> CONSIGNE
Recopiez fidèlement le passage de l'extrait sur la créance pour dommages de guerre qui commence à « Mais la question » et se termine à « de telles distinctions ? ».

> EXTRAIT SOURCE
Cette position conduirait les ACSM à acquérir la créance pour dommages de guerre moyennant plusieurs centaines de millions, ce qui est évidemment déraisonnable.
Au cours de la conversation Monsieur Roy souligne que de toute façon on pourrait envisager de scinder la créance des dommages de guerre de plusieurs parties dont certaines pourraient ne pas être cédées aux ACSM ce qui allégerait la valeur de la créance cédée, mais bien entendu il faudrait au préalable vérifier que l'administration n'est pas opposée à ce scindement.
a) La reconstitution des sinistres successifs qui n'ont profité en rien à la nouvelle société devrait rester en dehors du règlement entre les ACSM et Worms & Cie, cette dernière société étant seule intéressée au recouvrement de l'indemnité pour sinistres successifs dont le montant peut s'élever à 5 ou 6 millions.
b) Des dépenses très importantes de transfert provisoire de matériel, de réparations provisoires en vue de continuer l'exploitation, de mesures conservatoires, etc. dont le recouvrement sur l'État présente un gros aléa peuvent fort bien être exclues de la cession de créance et rester une affaire entre Worms & Cie et le ministère de la Reconstitution. Ce poste est susceptible d'atteindre 20 à 25 millions.
c) Des dépenses importantes ont été engagées au titre des réparations de bâtiments ou de matériel considérés comme non entièrement détruits (elles atteindront 90 à 95 millions en fin 1946).
On peut admettre qu'il serait logique que la charge de ces réparations (avec la créance correspondante sur l'État reste à messieurs Worms & Cie puisque le prix de cession de l'actif non détruit est basé sur une réévaluation d'installations en bon état.
II serait anormal de superposer à cette valeur :
a) Le prix des réparations déjà faites, réparations qui laissent à la charge de l'entreprise un aléa certain, quant au remboursement de l'État.
Cet aléa pourrait, il est vrai, comme suggéré par Monsieur Malingre, faire l'objet d'une garantie de Worms & Cie aux ACSM si la cession de créance pour dommages de guerre couvrait les réparations de bâtiments et matériel endommagés, garantie qui trouverait sa compensation chez Worms & Cie dans la provision créée au titre des dommages de guerre.
b) Les réparations restant à exécuter après la cession des immobilisations car la nouvelle société aurait à payer :
1°- les réparations,
2°- la valeur de la créance,
alors qu'elle n'en recevra qu'une fois la contrepartie et que le prix des installations cédées correspond à des bâtiments et matériel en bon état et que la valeur des immobilisations ne s'en trouvera pas augmentée.
Mais la question se pose de savoir si on peut conserver la créance sur les dommages de guerre chez MM. Worms & Cie et effectuer les réparations à leur compte alors que ceux-ci auraient cédé leurs installations aux ACSM. Peut-être serait-il nécessaire de distinguer entre les réparations exécutées à la date de la cession et celles qui restent à effectuer ? L'administration acceptera-t-elle de faire de telles distinctions ?

> DONNÉES FOURNIES
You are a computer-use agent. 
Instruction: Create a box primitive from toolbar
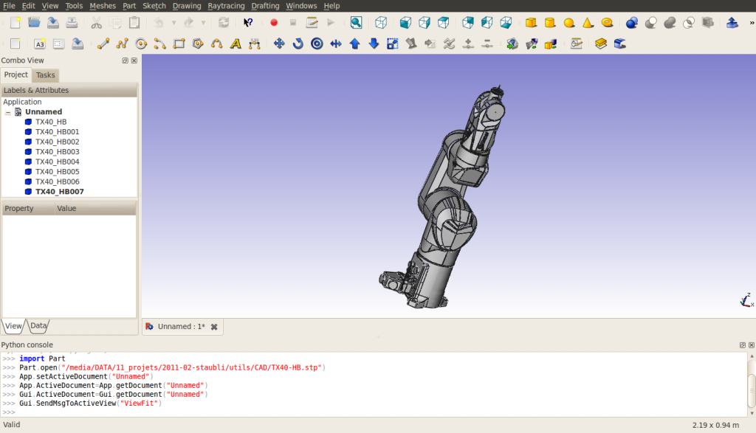(531, 23)
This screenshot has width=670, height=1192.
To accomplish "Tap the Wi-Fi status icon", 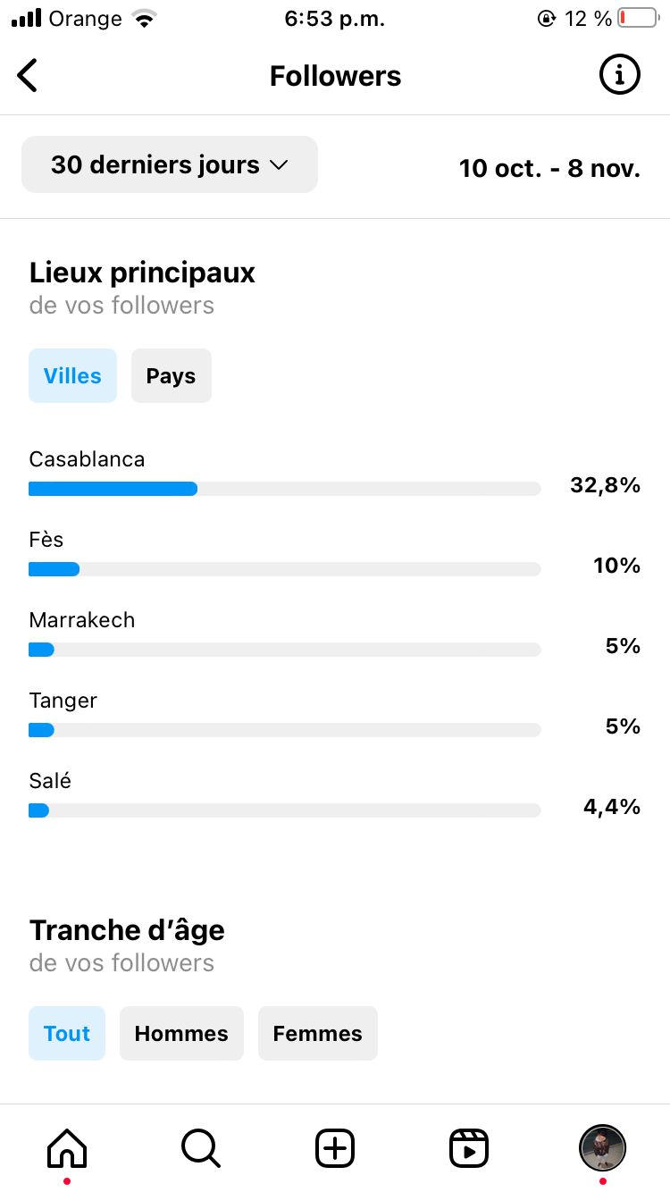I will coord(142,18).
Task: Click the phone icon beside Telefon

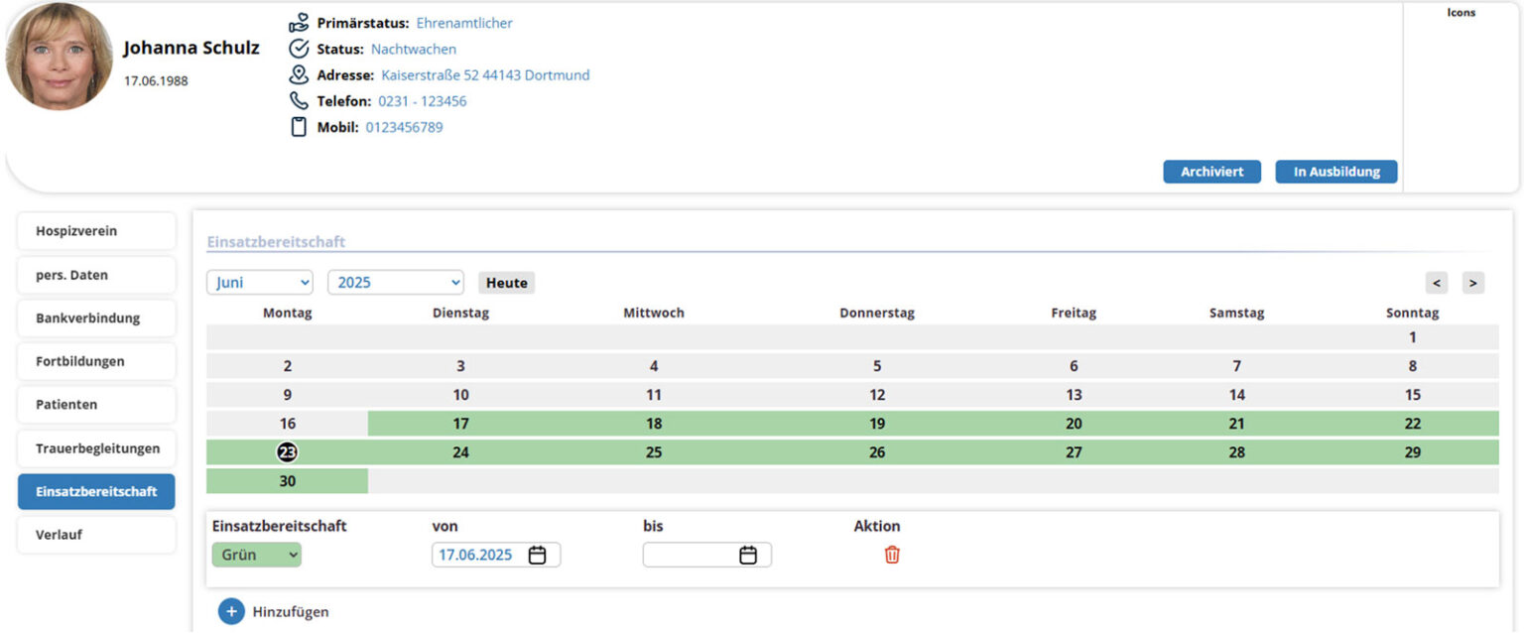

> RÉPONSE ATTENDUE
Mais la question se pose de savoir si on peut conserver la créance sur les dommages de guerre chez MM. Worms & Cie et effectuer les réparations à leur compte alors que ceux-ci auraient cédé leurs installations aux ACSM. Peut-être serait-il nécessaire de distinguer entre les réparations exécutées à la date de la cession et celles qui restent à effectuer ? L'administration acceptera-t-elle de faire de telles distinctions ?